Богун неоднократно бывал на Хортице, но каждый раз, когда он сюда приезжал, то всегда испытывал одно и то же ощущение. Это было какое-то необычное и одновременно до невыносимости приятное чувство внутренней радости и наслаждения. На древнем острове Ивану казалось, что вот именно здесь бы он мог счастливо жить и ни о чём не беспокоиться. В такие мгновения ничем необъяснимого блаженства Богун думал, что только на Хортице его бессмертная душа может быть по-настоящему свободной и радостной.

«Уж если и есть на Земле Рай, – размышлял Богун, – то он, наверняка, находится на Хортице. Во многих местах мне довелось побывать, но так вольно и спокойно, как на Хортице, не бывало нигде».

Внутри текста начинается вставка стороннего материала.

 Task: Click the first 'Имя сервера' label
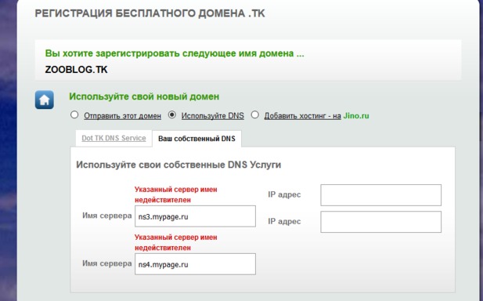[x=107, y=216]
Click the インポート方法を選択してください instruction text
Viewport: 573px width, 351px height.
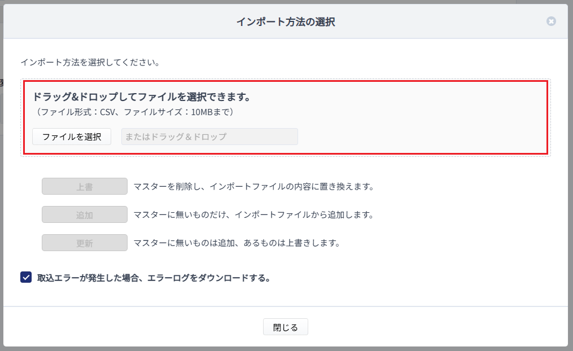(x=90, y=62)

Отряд Богуна проехал через ворота в крепостной стене. Охраны там не было никакой. Запорожцы иногда бывали до невозможности беспечными, особенно, когда не воевали. Иван не стал задерживаться, а сразу же направился к головному куреню, где располагались кошевой и Гетьман. По дороге он обратил внимание на то, что на Сичи царит полное спокойствие. Можно было подумать, что это не воинское поселение, а простой мещанский город. Все занимались обычными повседневными делами. Возле кузницы подковывали лошадей, кое-кто чинил рыбацкие сети, а некоторые просто лежали в тени деревьев, наслаждаясь дневным сном. Отряд проехал главную площадь, где обычно собирали Всеобщий Сход. Когда они следовали мимо церкви, то на мгновение задержались и все перекрестились, а затем последовали дальше. Возле головного куреня отряд остановился. Богун повернулся к своим хлопцам и скомандовал:

– Слезай. Подождите здесь. Когда приедет Кремень, скажете ему, что я велел дожидаться меня.

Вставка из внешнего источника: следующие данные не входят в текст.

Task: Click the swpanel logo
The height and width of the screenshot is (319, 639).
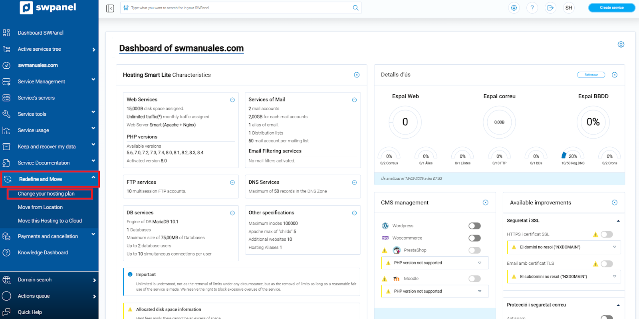Action: 48,8
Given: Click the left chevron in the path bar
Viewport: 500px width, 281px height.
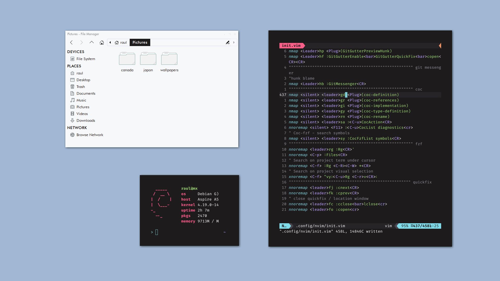Looking at the screenshot, I should 110,42.
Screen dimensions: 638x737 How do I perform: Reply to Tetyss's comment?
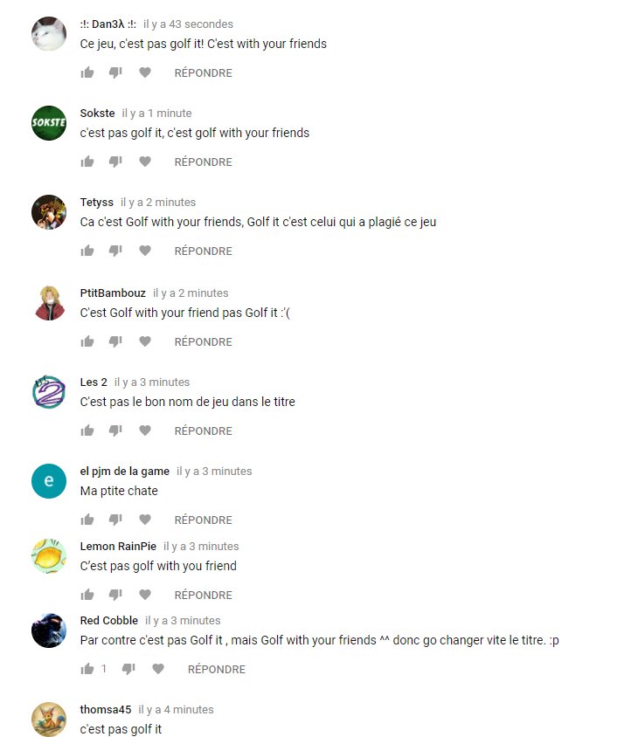pos(204,251)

После этих слов полковник уверенно зашагал в дом. В сенях никого не было, и поэтому Богун сразу проследовал в комнату, в которой обычно проходили военные советы. Иван отворил дверь и увидел, что в помещении находятся два человека. Они о чём-то оживлённо беседовали друг с другом. Богун узнал Гетьмана Хмельницкого и войскового писаря Лизогуба. Как только Иван переступил порог комнаты, они прекратили разговор и внимательно посмотрели на полковника. Богун остановился у двери и проговорил:

– Здравствуй, Батько Гетьман. Разрешишь мне войти?

Хмельницкий был человеком средних лет, крепкого телосложения, с тёмно-русыми коротко подстриженными волосами на казацкий манер и карими грустными глазами. Увидев Богуна, Хмельницкий добродушно улыбнулся и радостно произнёс:

– Входи Иван. Тебя я всегда рад видеть.

Лизогуб тоже попытался улыбнуться, но вместо этого у него получилось только скривиться. Его приземистая округлой формы фигура вполне соответствовала его должности. Писарь поднялся со скамьи и проговорил:

– Ну, так я пойду, ясновельможный Гетьман, мы уже обо всём переговорили.

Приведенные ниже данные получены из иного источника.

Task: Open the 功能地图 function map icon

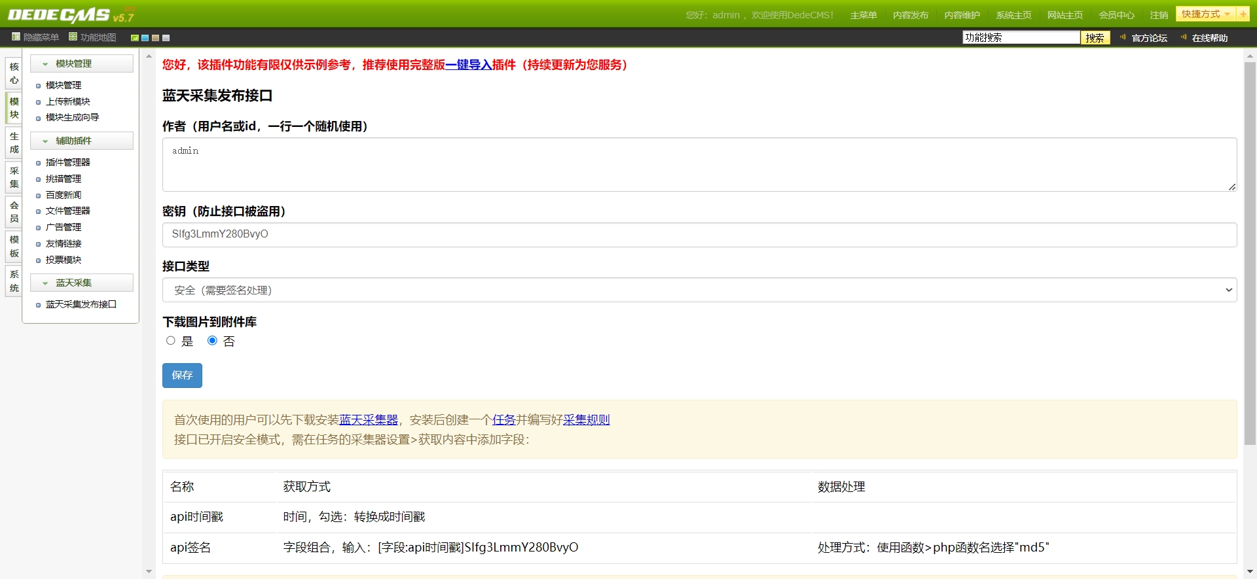Action: tap(73, 37)
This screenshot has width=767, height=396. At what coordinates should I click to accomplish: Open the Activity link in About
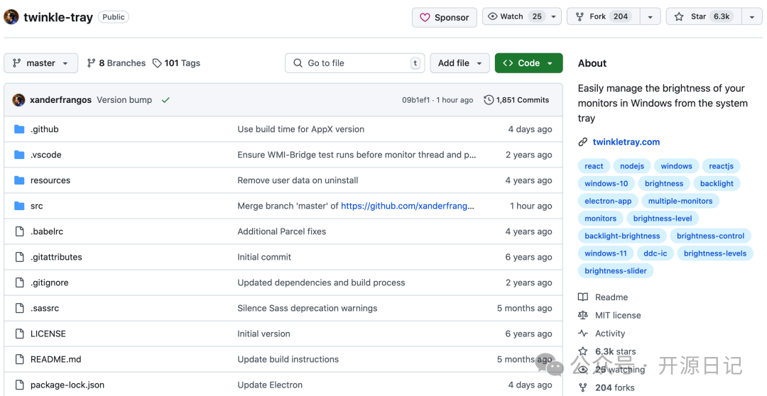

Хмельницкий кивнул головой в знак согласия, и писарь быстро направился к выходу из комнаты, ловко семеня своими короткими ножками. Богун встал на его пути, и когда Лизогуб попытался обойти его справа, полковник, как будто случайно сделал шаг ему навстречу и преградил дорогу. Писарь тут же попробовал обойти Богуна слева, но Иван вновь помешал ему. Лизогуб в полном недоумении остановился и растерянно посмотрел на Богуна. Иван нахально ухмыльнулся и наигранно заискивающим тоном спросил:

– А, похоже, ты пан войсковой писарь, наверное, не очень рад меня видеть, раз так быстро пытаешься улепетнуть. А я бы хотел побеседовать с тобой о некоторых твоих делах.

– Иван, – строго проговорил Хмельницкий, – оставь его в покое. Войсковой Писарь Лизогуб едет по срочному моему поручению.

– Интересно бы узнать, куда он едет? – несколько раздражённо произнёс Богун и отошёл в сторону.

Лизогуб быстро покинул комнату. Богун подошёл к Гетьману и, глядя ему в лицо, спросил:

– Батько, неужели тебе неизвестно, что писарь встречается с ляхами и даже ведёт с ними какие-то переговоры?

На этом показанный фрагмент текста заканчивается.